Firefighter in a burned field with smoke uses shovel to put out embers.

Five projects led by UCLA investigators have received grants through a partnership between the University of California and the state intended to spur research and real-world solutions that tackle the threat of climate change throughout California.

In all, $83.1 million in California Climate Action grants have been awarded to a total of 38 projects involving researchers from across the UC system, as well as California State University campuses, private universities and community, industry, tribal and public agencies. The two-year grants are part of $185 million allocated by the state for UC climate initiatives that advance progress toward California’s climate goals.

“As the state’s preeminent research institution, the University of California is proud to partner with the state to pursue our shared climate goals,” UC President Michael Drake said in a statement. “The innovations catalyzed by the Climate Action awards will make all of our communities safer, more sustainable, and more resilient. I am grateful to the state Legislature and Gov. Newsom for providing funding to support this critical research on climate change in California.”

The UCLA-led projects and awardees are:

Health and safety of migrant workers responding to climate-related disasters
Investigator: Kevin Riley, director of UCLA’s Labor and Occupational Safety and Health program

Led by Riley, this collaboration among occupational health researchers and day-labor worker centers aims to develop insights to protect the health and safety of migrant workers, who have played an increasingly prominent role in responding to the nation’s climate-related disasters and recovery efforts. Such workers, who often help to remove debris and to demolish damaged structures after wildfires, earthquakes, storms and floods, are frequently exposed to unique job-related hazards — risks that are worsened because they have limited legal protections and are often subject to labor exploitation. Grant amount: $2 million.
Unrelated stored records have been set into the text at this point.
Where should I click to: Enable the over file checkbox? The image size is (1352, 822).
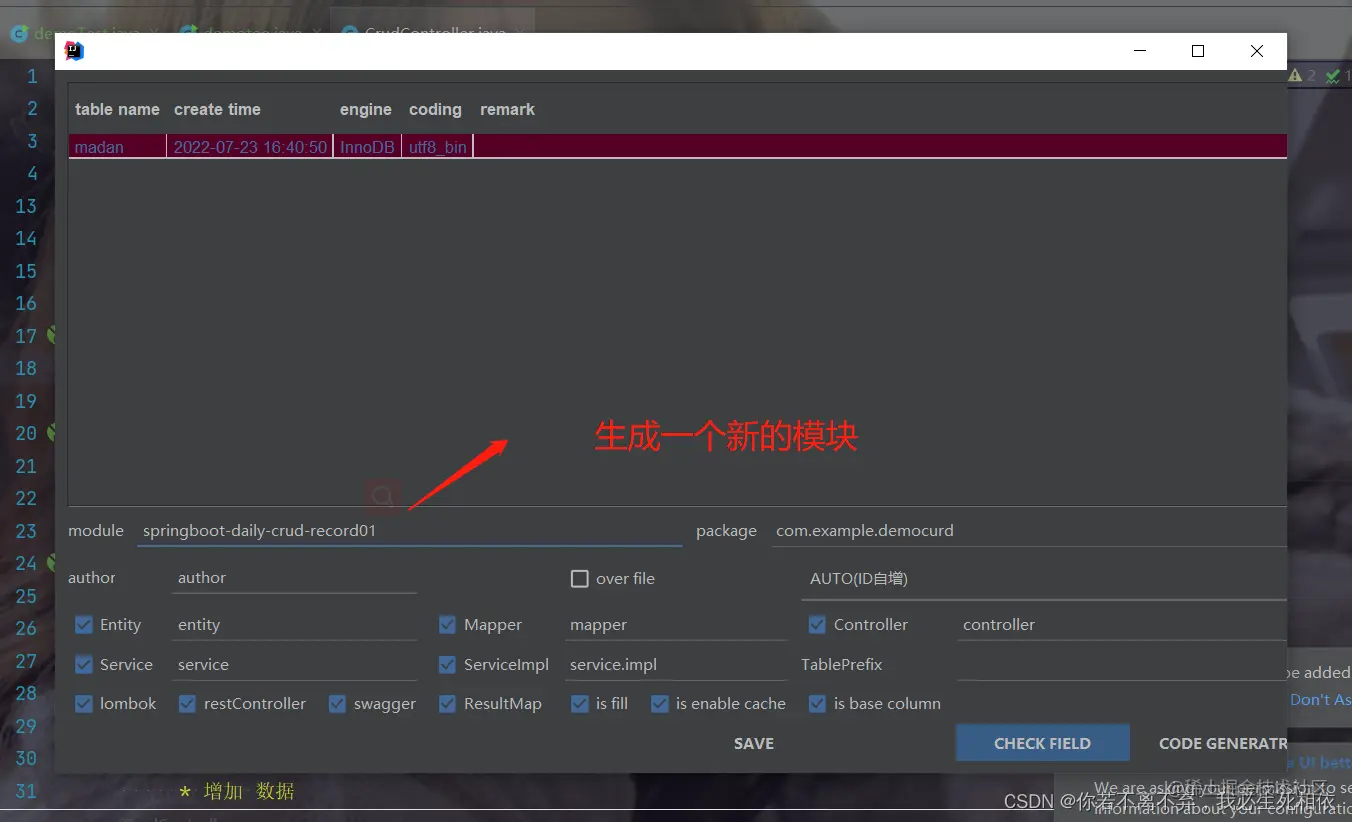pos(579,578)
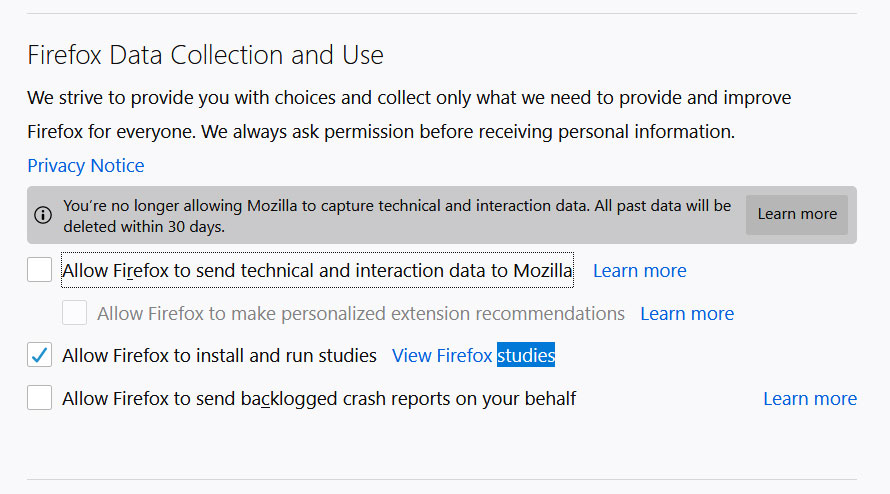890x494 pixels.
Task: Open Learn more link beside technical data option
Action: coord(640,271)
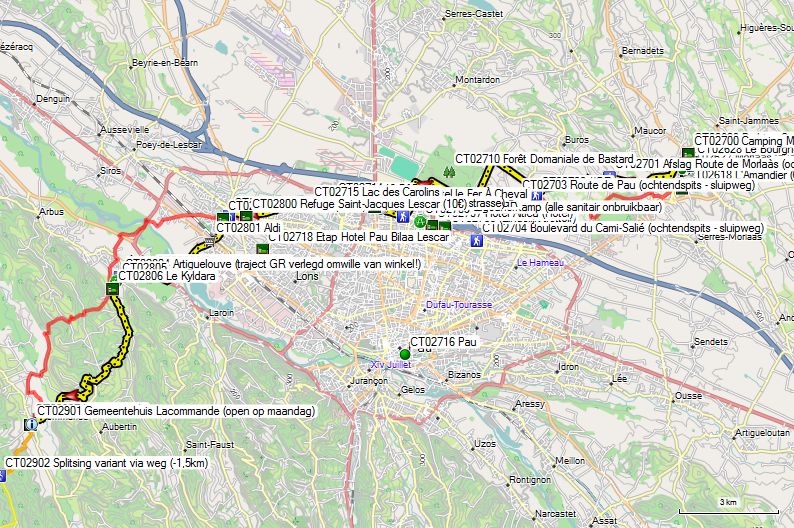
Task: Click the green waypoint icon beside Le Kyldara
Action: (x=114, y=289)
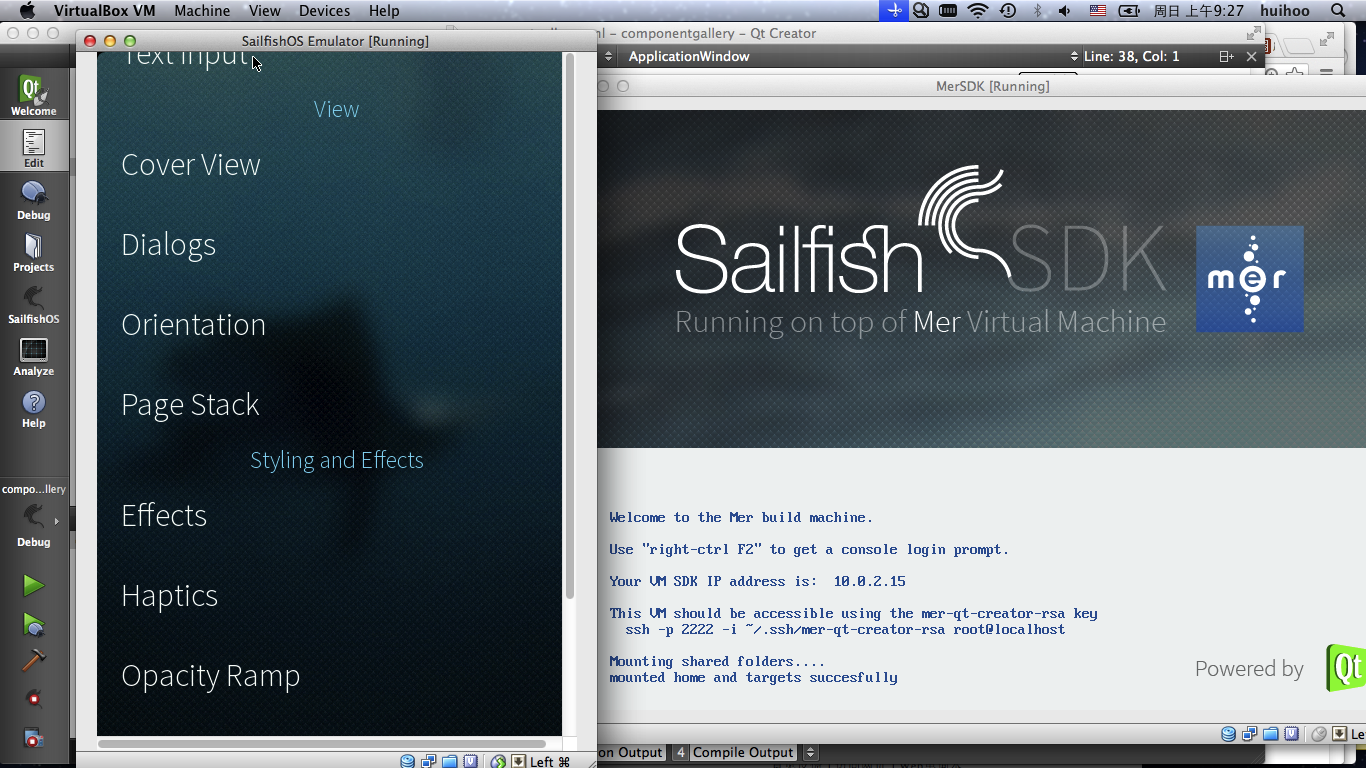Select the SailfishOS mode icon
This screenshot has height=768, width=1366.
tap(33, 304)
Community-driven electric vehicle charging
Investigator: Yifang Zhu, professor of environmental health sciences, UCLA Fielding School of Public Health

To help reduce greenhouse gases, Zhu and scholars from UCLA and Cal State Northridge aim to develop solutions to enable residents of disadvantaged communities to more readily adopt electric vehicles. Currently, the use of EVs in these communities has been limited by a number of factors, including a lack of access to charging stations. The researchers will work with local residents and community-based organizations to identify these barriers, improve knowledge and awareness of EVs, and design plans for deploying and installing charging stations in underserved areas. This project also received an additional grant of $20,000 in recognition of its community engagement objectives. Grant amount: $1.99 million.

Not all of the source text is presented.